Exactly as given, transcribe each entry that follows.

--- Data for this task Enclosed Below ---

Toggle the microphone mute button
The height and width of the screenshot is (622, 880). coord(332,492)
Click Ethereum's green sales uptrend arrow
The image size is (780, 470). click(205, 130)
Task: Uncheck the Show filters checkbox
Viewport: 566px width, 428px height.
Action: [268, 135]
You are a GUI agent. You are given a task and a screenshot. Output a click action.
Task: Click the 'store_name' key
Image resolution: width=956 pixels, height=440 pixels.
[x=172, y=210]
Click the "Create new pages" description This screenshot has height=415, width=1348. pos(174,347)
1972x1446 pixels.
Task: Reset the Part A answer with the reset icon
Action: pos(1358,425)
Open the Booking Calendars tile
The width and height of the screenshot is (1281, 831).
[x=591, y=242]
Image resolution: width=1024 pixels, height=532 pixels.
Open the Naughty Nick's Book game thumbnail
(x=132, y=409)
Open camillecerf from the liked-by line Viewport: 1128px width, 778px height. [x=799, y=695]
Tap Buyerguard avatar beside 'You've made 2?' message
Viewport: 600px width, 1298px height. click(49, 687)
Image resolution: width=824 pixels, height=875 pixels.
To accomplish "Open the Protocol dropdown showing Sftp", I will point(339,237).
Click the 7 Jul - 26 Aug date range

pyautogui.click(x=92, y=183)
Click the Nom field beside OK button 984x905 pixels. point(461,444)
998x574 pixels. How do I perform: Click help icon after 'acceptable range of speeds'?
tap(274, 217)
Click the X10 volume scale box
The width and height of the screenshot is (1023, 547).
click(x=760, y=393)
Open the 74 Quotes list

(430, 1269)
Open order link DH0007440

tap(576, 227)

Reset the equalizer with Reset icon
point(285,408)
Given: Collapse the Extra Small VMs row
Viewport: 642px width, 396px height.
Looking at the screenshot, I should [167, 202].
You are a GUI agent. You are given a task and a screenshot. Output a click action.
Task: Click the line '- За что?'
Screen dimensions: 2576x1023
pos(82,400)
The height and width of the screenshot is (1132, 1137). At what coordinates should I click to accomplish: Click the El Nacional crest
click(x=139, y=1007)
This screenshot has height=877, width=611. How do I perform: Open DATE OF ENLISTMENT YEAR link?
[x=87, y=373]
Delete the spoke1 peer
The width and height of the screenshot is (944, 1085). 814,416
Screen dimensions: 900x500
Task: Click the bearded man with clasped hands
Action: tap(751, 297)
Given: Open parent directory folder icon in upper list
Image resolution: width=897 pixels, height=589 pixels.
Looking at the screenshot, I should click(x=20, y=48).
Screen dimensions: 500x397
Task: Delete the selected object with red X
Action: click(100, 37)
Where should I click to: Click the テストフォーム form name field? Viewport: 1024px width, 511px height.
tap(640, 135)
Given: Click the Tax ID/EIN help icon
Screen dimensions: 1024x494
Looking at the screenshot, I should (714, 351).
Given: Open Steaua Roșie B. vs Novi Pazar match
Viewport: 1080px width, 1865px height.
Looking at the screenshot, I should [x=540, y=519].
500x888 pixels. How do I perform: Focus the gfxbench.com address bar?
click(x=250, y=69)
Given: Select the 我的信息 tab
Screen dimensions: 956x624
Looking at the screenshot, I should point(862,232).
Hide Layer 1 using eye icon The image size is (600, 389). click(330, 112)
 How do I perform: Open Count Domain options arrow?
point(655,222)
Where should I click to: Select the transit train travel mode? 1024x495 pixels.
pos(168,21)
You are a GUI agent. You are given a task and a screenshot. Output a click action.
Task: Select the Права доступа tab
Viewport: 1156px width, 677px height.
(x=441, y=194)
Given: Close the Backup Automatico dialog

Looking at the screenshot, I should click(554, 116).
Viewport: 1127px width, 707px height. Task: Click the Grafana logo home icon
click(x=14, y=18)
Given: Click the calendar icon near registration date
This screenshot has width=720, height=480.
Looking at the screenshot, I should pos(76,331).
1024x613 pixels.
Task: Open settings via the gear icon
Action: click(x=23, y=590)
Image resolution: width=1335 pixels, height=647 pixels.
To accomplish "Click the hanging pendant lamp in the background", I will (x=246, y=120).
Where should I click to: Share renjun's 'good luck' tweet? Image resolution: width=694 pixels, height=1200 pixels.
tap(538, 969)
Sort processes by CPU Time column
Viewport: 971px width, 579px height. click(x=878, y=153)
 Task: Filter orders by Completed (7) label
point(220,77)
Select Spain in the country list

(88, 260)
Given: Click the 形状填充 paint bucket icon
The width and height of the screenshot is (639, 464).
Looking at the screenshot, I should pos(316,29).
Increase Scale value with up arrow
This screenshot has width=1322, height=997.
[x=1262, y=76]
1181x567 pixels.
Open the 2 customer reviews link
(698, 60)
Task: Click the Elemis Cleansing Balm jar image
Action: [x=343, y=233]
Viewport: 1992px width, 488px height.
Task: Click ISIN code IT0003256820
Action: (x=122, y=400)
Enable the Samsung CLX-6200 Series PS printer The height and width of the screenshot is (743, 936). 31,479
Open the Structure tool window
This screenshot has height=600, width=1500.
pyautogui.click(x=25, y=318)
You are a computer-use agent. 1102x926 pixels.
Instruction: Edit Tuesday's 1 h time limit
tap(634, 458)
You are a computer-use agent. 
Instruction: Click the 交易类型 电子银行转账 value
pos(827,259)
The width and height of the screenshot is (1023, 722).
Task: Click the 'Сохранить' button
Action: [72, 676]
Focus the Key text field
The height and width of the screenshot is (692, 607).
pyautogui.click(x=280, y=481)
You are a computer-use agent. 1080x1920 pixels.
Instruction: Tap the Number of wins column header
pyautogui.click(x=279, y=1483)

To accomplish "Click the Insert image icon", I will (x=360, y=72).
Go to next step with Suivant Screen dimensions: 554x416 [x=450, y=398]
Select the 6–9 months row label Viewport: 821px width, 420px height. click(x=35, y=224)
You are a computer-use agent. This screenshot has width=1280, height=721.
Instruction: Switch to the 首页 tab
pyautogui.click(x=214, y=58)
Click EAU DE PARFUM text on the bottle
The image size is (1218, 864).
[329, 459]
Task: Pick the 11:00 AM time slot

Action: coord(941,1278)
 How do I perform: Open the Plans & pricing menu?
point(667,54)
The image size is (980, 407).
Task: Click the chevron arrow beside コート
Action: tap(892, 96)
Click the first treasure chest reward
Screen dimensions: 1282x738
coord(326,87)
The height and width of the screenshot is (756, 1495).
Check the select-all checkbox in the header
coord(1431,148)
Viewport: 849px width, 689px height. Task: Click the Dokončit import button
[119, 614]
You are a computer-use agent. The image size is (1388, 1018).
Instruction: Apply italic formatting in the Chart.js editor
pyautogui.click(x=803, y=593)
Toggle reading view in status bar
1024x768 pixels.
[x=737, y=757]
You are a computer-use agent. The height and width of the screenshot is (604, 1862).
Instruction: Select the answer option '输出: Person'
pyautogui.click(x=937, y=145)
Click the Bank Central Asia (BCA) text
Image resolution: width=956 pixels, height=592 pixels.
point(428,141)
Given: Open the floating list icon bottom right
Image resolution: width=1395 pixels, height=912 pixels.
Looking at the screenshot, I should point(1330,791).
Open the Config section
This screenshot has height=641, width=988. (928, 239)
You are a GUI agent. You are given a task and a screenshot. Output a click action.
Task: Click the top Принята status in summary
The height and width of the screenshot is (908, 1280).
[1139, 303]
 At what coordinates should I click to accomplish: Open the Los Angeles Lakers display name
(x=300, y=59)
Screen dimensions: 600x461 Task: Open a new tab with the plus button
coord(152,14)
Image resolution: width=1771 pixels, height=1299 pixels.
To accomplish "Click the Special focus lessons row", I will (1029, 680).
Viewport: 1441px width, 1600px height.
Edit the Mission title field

--- End of Enclosed Data for this task ---

» Exercise result:
Toggle the microphone mute button
The height and width of the screenshot is (622, 880). coord(332,492)
Click Ethereum's green sales uptrend arrow
The image size is (780, 470). click(205, 130)
Task: Uncheck the Show filters checkbox
Viewport: 566px width, 428px height.
Action: [268, 135]
You are a GUI agent. You are given a task and a screenshot. Output a click action.
Task: Click the 'store_name' key
Image resolution: width=956 pixels, height=440 pixels.
[x=172, y=210]
Click the "Create new pages" description This screenshot has height=415, width=1348. pos(174,347)
1972x1446 pixels.
Task: Reset the Part A answer with the reset icon
Action: pos(1358,425)
Open the Booking Calendars tile
The width and height of the screenshot is (1281, 831).
[x=591, y=242]
Image resolution: width=1024 pixels, height=532 pixels.
Open the Naughty Nick's Book game thumbnail
(x=132, y=409)
Open camillecerf from the liked-by line Viewport: 1128px width, 778px height. [x=799, y=695]
Tap Buyerguard avatar beside 'You've made 2?' message
Viewport: 600px width, 1298px height. click(49, 687)
Image resolution: width=824 pixels, height=875 pixels.
To accomplish "Open the Protocol dropdown showing Sftp", I will point(339,237).
Click the 7 Jul - 26 Aug date range

pyautogui.click(x=92, y=183)
Click the Nom field beside OK button 984x905 pixels. point(461,444)
998x574 pixels. How do I perform: Click help icon after 'acceptable range of speeds'?
tap(274, 217)
Click the X10 volume scale box
The width and height of the screenshot is (1023, 547).
click(x=760, y=393)
Open the 74 Quotes list

(430, 1269)
Open order link DH0007440

tap(576, 227)

Reset the equalizer with Reset icon
point(285,408)
Given: Collapse the Extra Small VMs row
Viewport: 642px width, 396px height.
Looking at the screenshot, I should [167, 202].
You are a GUI agent. You are given a task and a screenshot. Output a click action.
Task: Click the line '- За что?'
Screen dimensions: 2576x1023
pos(82,400)
The height and width of the screenshot is (1132, 1137). At what coordinates should I click to accomplish: Click the El Nacional crest
click(x=139, y=1007)
This screenshot has height=877, width=611. How do I perform: Open DATE OF ENLISTMENT YEAR link?
[x=87, y=373]
Delete the spoke1 peer
The width and height of the screenshot is (944, 1085). 814,416
Screen dimensions: 900x500
Task: Click the bearded man with clasped hands
Action: tap(751, 297)
Given: Open parent directory folder icon in upper list
Image resolution: width=897 pixels, height=589 pixels.
Looking at the screenshot, I should click(x=20, y=48).
Screen dimensions: 500x397
Task: Delete the selected object with red X
Action: click(100, 37)
Where should I click to: Click the テストフォーム form name field? Viewport: 1024px width, 511px height.
tap(640, 135)
Given: Click the Tax ID/EIN help icon
Screen dimensions: 1024x494
Looking at the screenshot, I should (714, 351).
Given: Open Steaua Roșie B. vs Novi Pazar match
Viewport: 1080px width, 1865px height.
Looking at the screenshot, I should [x=540, y=519].
500x888 pixels. How do I perform: Focus the gfxbench.com address bar?
click(x=250, y=69)
Given: Select the 我的信息 tab
Screen dimensions: 956x624
Looking at the screenshot, I should point(862,232).
Hide Layer 1 using eye icon The image size is (600, 389). click(330, 112)
 How do I perform: Open Count Domain options arrow?
point(655,222)
Where should I click to: Select the transit train travel mode? 1024x495 pixels.
pos(168,21)
You are a GUI agent. You are given a task and a screenshot. Output a click action.
Task: Select the Права доступа tab
Viewport: 1156px width, 677px height.
(x=441, y=194)
Given: Close the Backup Automatico dialog

Looking at the screenshot, I should click(554, 116).
Viewport: 1127px width, 707px height. Task: Click the Grafana logo home icon
click(x=14, y=18)
Given: Click the calendar icon near registration date
This screenshot has width=720, height=480.
Looking at the screenshot, I should pos(76,331).
1024x613 pixels.
Task: Open settings via the gear icon
Action: click(x=23, y=590)
Image resolution: width=1335 pixels, height=647 pixels.
To accomplish "Click the hanging pendant lamp in the background", I will (x=246, y=120).
Where should I click to: Share renjun's 'good luck' tweet? Image resolution: width=694 pixels, height=1200 pixels.
tap(538, 969)
Sort processes by CPU Time column
Viewport: 971px width, 579px height. click(x=878, y=153)
 Task: Filter orders by Completed (7) label
point(220,77)
Select Spain in the country list

(88, 260)
Given: Click the 形状填充 paint bucket icon
The width and height of the screenshot is (639, 464).
Looking at the screenshot, I should pos(316,29).
Increase Scale value with up arrow
This screenshot has width=1322, height=997.
[x=1262, y=76]
1181x567 pixels.
Open the 2 customer reviews link
(698, 60)
Task: Click the Elemis Cleansing Balm jar image
Action: [x=343, y=233]
Viewport: 1992px width, 488px height.
Task: Click ISIN code IT0003256820
Action: (x=122, y=400)
Enable the Samsung CLX-6200 Series PS printer The height and width of the screenshot is (743, 936). 31,479
Open the Structure tool window
This screenshot has height=600, width=1500.
pyautogui.click(x=25, y=318)
You are a computer-use agent. 1102x926 pixels.
Instruction: Edit Tuesday's 1 h time limit
tap(634, 458)
You are a computer-use agent. 
Instruction: Click the 交易类型 电子银行转账 value
pos(827,259)
The width and height of the screenshot is (1023, 722).
Task: Click the 'Сохранить' button
Action: [72, 676]
Focus the Key text field
The height and width of the screenshot is (692, 607).
pyautogui.click(x=280, y=481)
You are a computer-use agent. 1080x1920 pixels.
Instruction: Tap the Number of wins column header
pyautogui.click(x=279, y=1483)

To accomplish "Click the Insert image icon", I will (x=360, y=72).
Go to next step with Suivant Screen dimensions: 554x416 [x=450, y=398]
Select the 6–9 months row label Viewport: 821px width, 420px height. click(x=35, y=224)
You are a computer-use agent. This screenshot has width=1280, height=721.
Instruction: Switch to the 首页 tab
pyautogui.click(x=214, y=58)
Click EAU DE PARFUM text on the bottle
The image size is (1218, 864).
[329, 459]
Task: Pick the 11:00 AM time slot

Action: coord(941,1278)
 How do I perform: Open the Plans & pricing menu?
point(667,54)
The image size is (980, 407).
Task: Click the chevron arrow beside コート
Action: tap(892, 96)
Click the first treasure chest reward
Screen dimensions: 1282x738
coord(326,87)
The height and width of the screenshot is (756, 1495).
Check the select-all checkbox in the header
coord(1431,148)
Viewport: 849px width, 689px height. Task: Click the Dokončit import button
[119, 614]
You are a computer-use agent. The image size is (1388, 1018).
Instruction: Apply italic formatting in the Chart.js editor
pyautogui.click(x=803, y=593)
Toggle reading view in status bar
1024x768 pixels.
[x=737, y=757]
You are a computer-use agent. The height and width of the screenshot is (604, 1862).
Instruction: Select the answer option '输出: Person'
pyautogui.click(x=937, y=145)
Click the Bank Central Asia (BCA) text
Image resolution: width=956 pixels, height=592 pixels.
point(428,141)
Given: Open the floating list icon bottom right
Image resolution: width=1395 pixels, height=912 pixels.
Looking at the screenshot, I should point(1330,791).
Open the Config section
This screenshot has height=641, width=988. (928, 239)
You are a GUI agent. You are given a task and a screenshot. Output a click action.
Task: Click the top Принята status in summary
The height and width of the screenshot is (908, 1280).
[1139, 303]
 At what coordinates should I click to accomplish: Open the Los Angeles Lakers display name
(x=300, y=59)
Screen dimensions: 600x461 Task: Open a new tab with the plus button
coord(152,14)
Image resolution: width=1771 pixels, height=1299 pixels.
To accomplish "Click the Special focus lessons row", I will (1029, 680).
Viewport: 1441px width, 1600px height.
Edit the Mission title field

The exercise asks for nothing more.